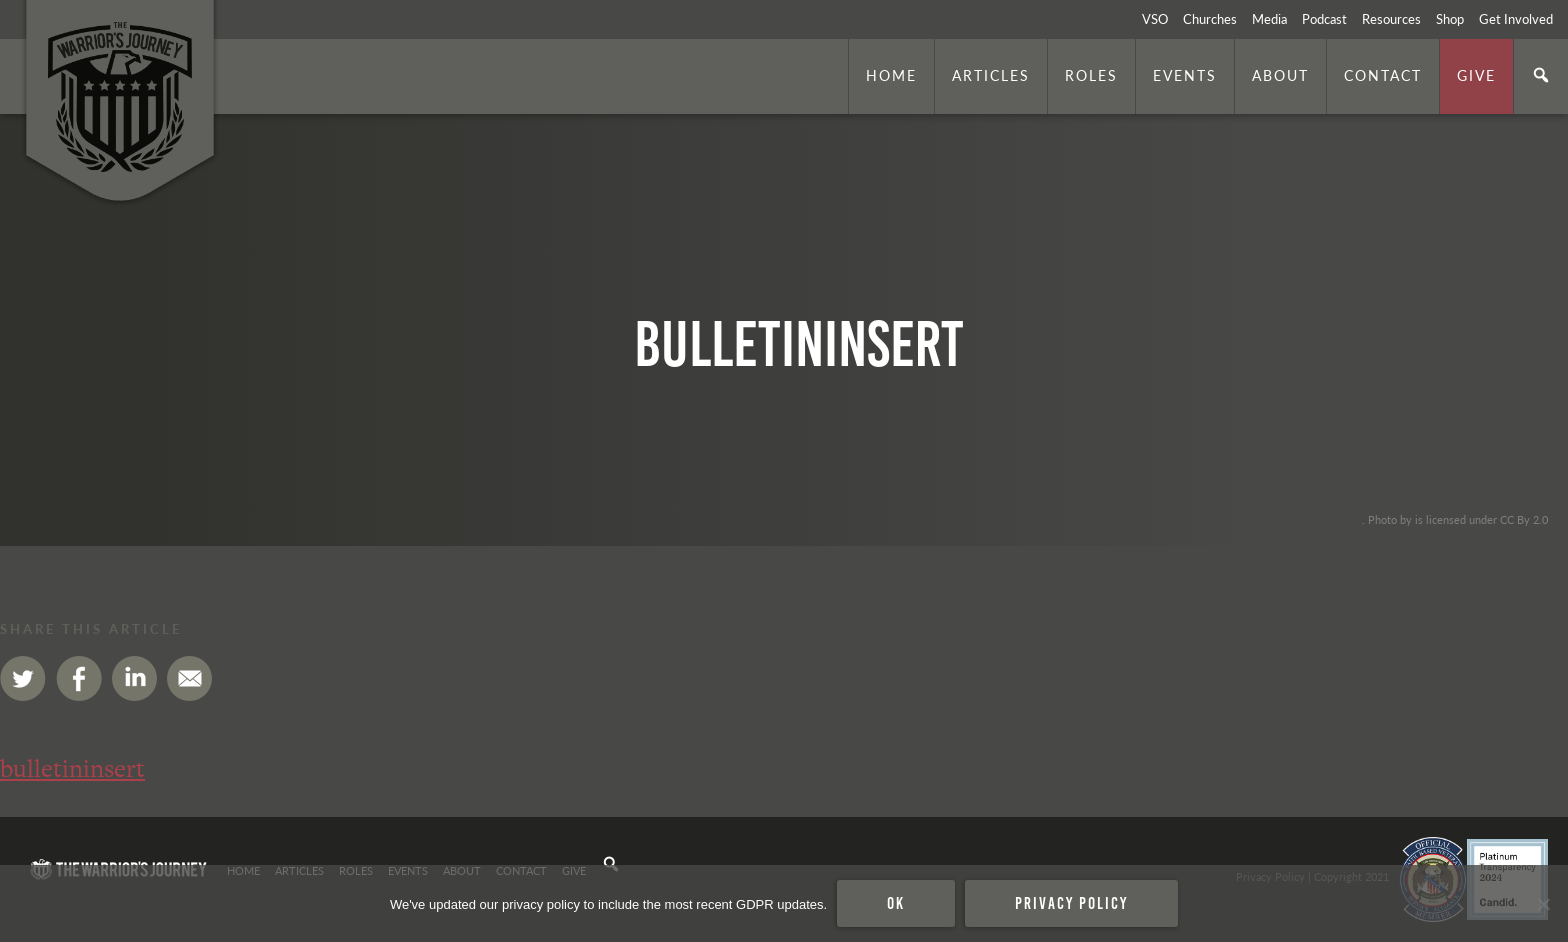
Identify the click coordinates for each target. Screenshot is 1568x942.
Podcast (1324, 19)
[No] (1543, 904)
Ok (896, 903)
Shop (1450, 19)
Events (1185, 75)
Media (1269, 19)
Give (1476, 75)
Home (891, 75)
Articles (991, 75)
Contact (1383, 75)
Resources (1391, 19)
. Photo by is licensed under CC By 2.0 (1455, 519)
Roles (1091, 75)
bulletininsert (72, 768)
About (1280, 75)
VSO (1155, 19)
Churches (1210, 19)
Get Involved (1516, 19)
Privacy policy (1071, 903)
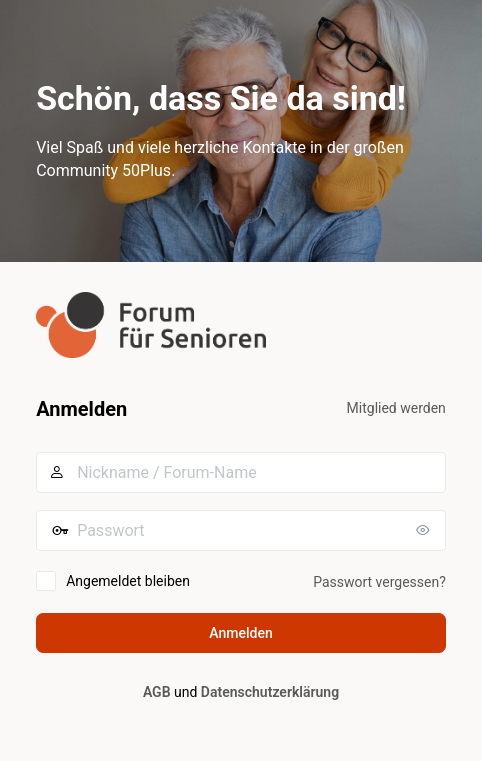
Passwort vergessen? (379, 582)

* Written task *
Rewrite all the lines in the records above as a numbered list, skipping any blank lines. Leave the pictures out.

* Answer to the exercise *
1. Identify the click coordinates for each target. Screenshot is 1568x942.
2. Podcast (1324, 19)
3. [No] (1543, 904)
4. Ok (896, 903)
5. Shop (1450, 19)
6. Events (1185, 75)
7. Media (1269, 19)
8. Give (1476, 75)
9. Home (891, 75)
10. Articles (991, 75)
11. Contact (1383, 75)
12. Resources (1391, 19)
13. . Photo by is licensed under CC By 2.0 (1455, 519)
14. Roles (1091, 75)
15. bulletininsert (72, 768)
16. About (1280, 75)
17. VSO (1155, 19)
18. Churches (1210, 19)
19. Get Involved (1516, 19)
20. Privacy policy (1071, 903)
21. Passwort vergessen? (379, 582)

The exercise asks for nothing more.